Saved data entries
....
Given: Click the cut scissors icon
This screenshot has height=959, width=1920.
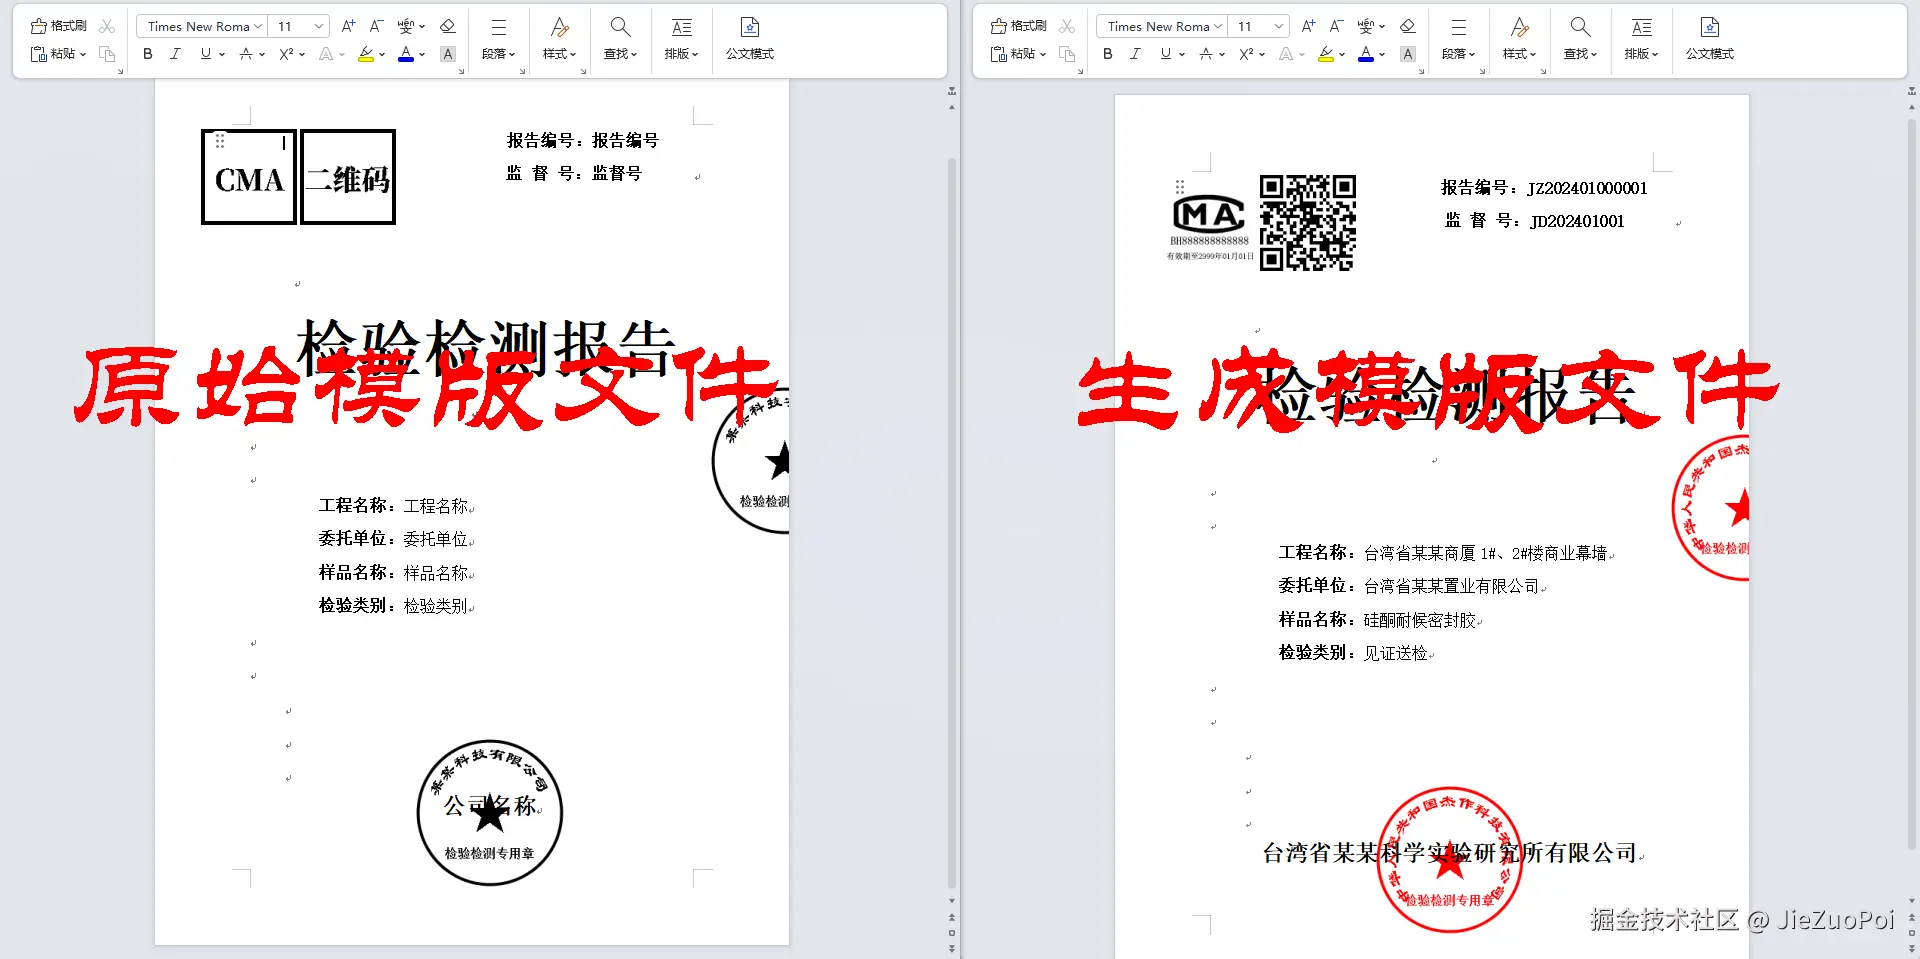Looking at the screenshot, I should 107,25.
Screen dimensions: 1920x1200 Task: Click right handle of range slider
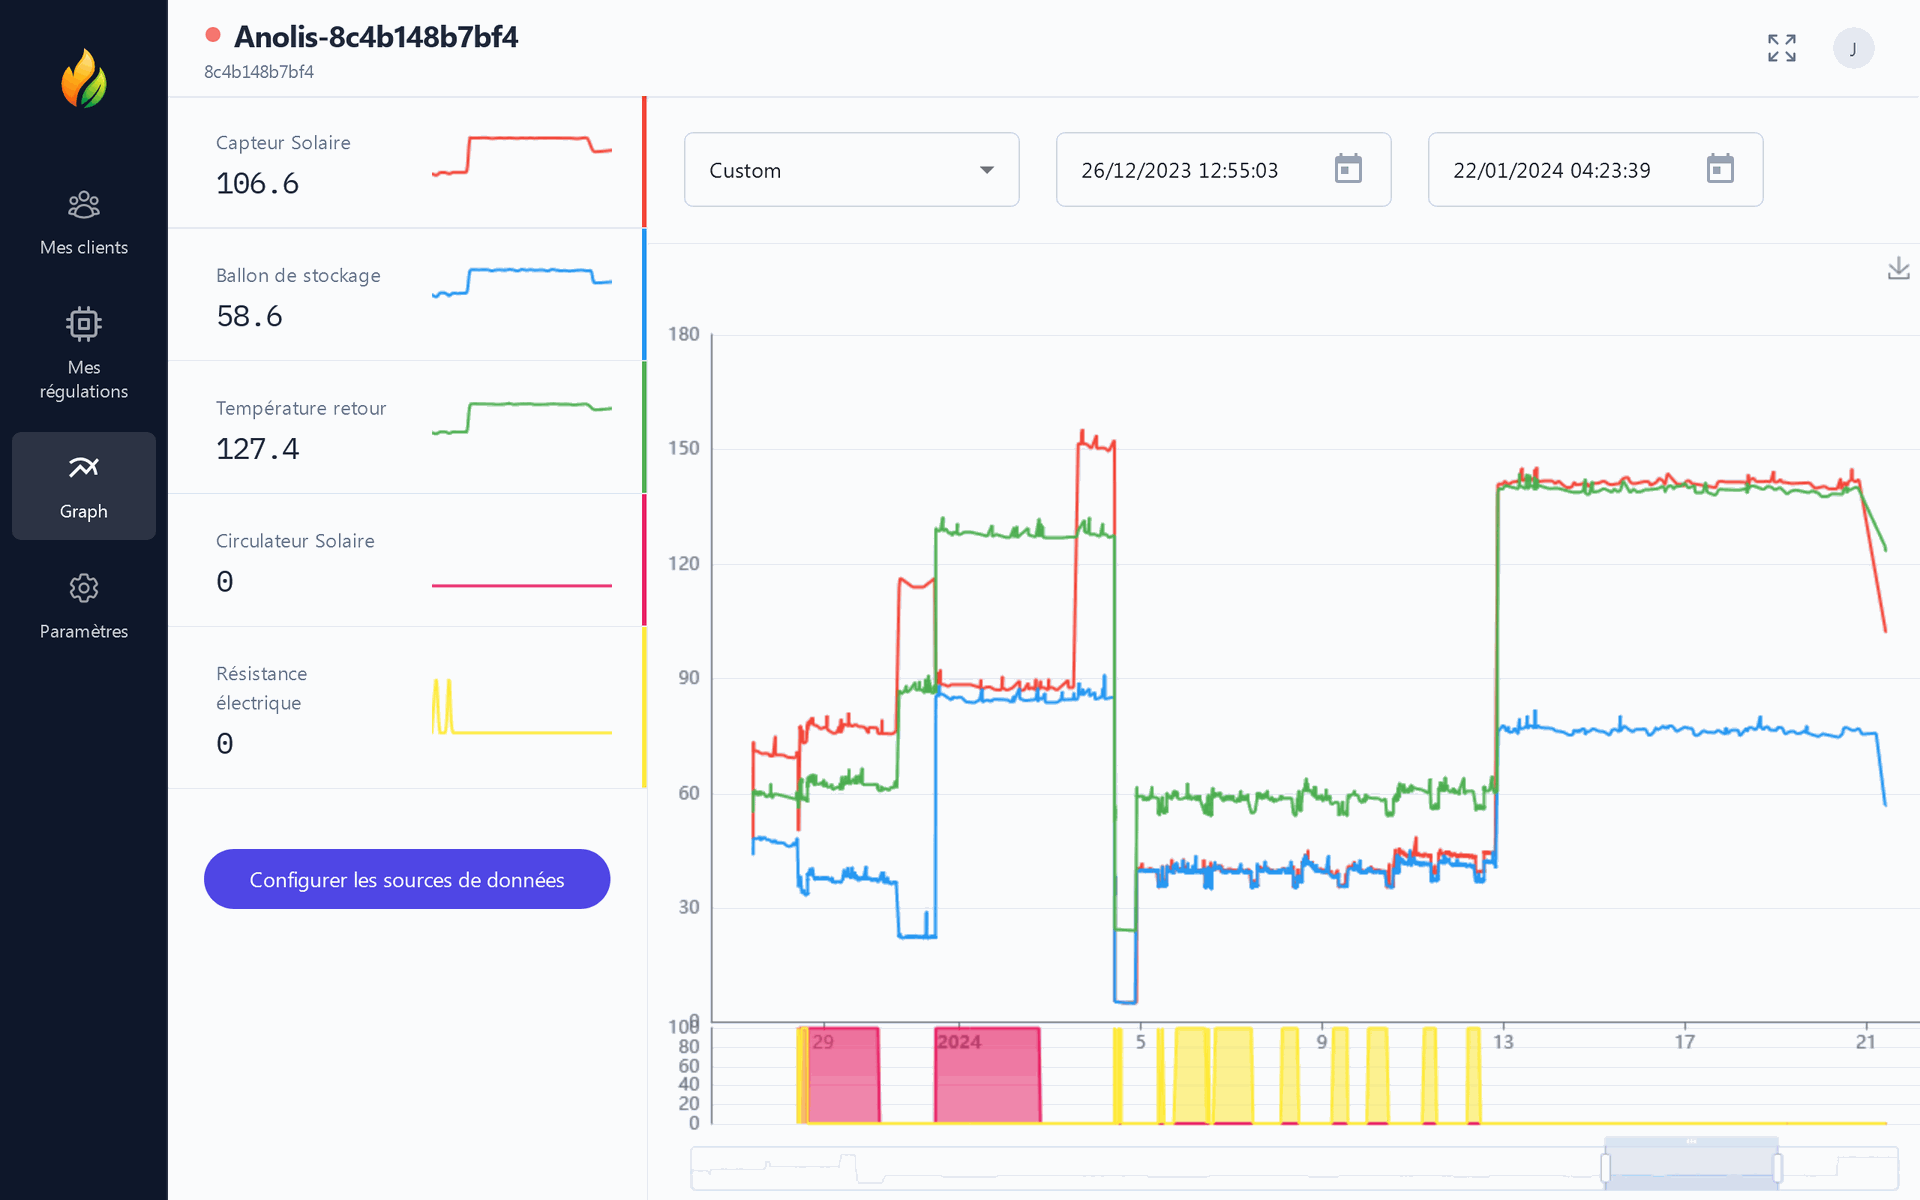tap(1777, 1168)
....
Task description:
An exact restatement of every record is required. Omit the images.

Result:
Given: Click the cut scissors icon
This screenshot has height=959, width=1920.
Looking at the screenshot, I should 107,25.
Screen dimensions: 1920x1200 Task: Click right handle of range slider
tap(1777, 1168)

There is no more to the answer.